**Exercise objective:** Report back every line of the entries that contains "agent", exactly as written.

**Supplied entries:**
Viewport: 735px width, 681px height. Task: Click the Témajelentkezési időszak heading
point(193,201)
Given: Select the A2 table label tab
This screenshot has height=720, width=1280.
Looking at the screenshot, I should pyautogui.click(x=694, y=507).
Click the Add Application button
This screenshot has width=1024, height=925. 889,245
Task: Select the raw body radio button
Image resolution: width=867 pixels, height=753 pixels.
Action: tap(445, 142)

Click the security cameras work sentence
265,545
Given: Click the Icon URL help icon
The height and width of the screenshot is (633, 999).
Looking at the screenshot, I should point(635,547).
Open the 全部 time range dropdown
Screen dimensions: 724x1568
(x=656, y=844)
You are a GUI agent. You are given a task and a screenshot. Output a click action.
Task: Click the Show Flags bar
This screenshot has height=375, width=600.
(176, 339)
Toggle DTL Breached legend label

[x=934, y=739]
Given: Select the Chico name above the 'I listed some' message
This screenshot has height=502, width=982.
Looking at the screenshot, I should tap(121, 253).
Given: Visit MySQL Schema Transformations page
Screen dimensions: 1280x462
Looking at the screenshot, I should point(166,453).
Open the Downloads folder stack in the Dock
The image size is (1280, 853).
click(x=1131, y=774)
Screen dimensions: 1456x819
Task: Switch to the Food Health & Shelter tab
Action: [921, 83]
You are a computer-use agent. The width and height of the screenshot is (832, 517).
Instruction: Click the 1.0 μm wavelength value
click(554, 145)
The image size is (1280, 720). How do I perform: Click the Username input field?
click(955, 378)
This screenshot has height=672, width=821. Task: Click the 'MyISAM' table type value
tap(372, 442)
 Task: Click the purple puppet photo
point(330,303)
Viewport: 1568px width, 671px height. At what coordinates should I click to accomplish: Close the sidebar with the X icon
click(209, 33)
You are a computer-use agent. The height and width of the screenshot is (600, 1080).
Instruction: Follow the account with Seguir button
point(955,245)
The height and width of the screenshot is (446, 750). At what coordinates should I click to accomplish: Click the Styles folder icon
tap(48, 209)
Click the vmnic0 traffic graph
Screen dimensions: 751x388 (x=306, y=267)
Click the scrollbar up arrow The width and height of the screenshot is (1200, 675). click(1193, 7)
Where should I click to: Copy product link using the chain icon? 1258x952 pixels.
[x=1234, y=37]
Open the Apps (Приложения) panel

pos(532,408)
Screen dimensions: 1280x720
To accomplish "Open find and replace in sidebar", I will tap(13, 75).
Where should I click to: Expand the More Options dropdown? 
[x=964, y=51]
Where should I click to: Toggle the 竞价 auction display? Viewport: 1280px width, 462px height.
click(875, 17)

**Expected answer:**
You are a GUI agent. You are given a task and a screenshot. Output a click action.
You are a computer-use agent. The width and height of the screenshot is (832, 517).
You are a computer-use agent. The height and width of the screenshot is (600, 1080).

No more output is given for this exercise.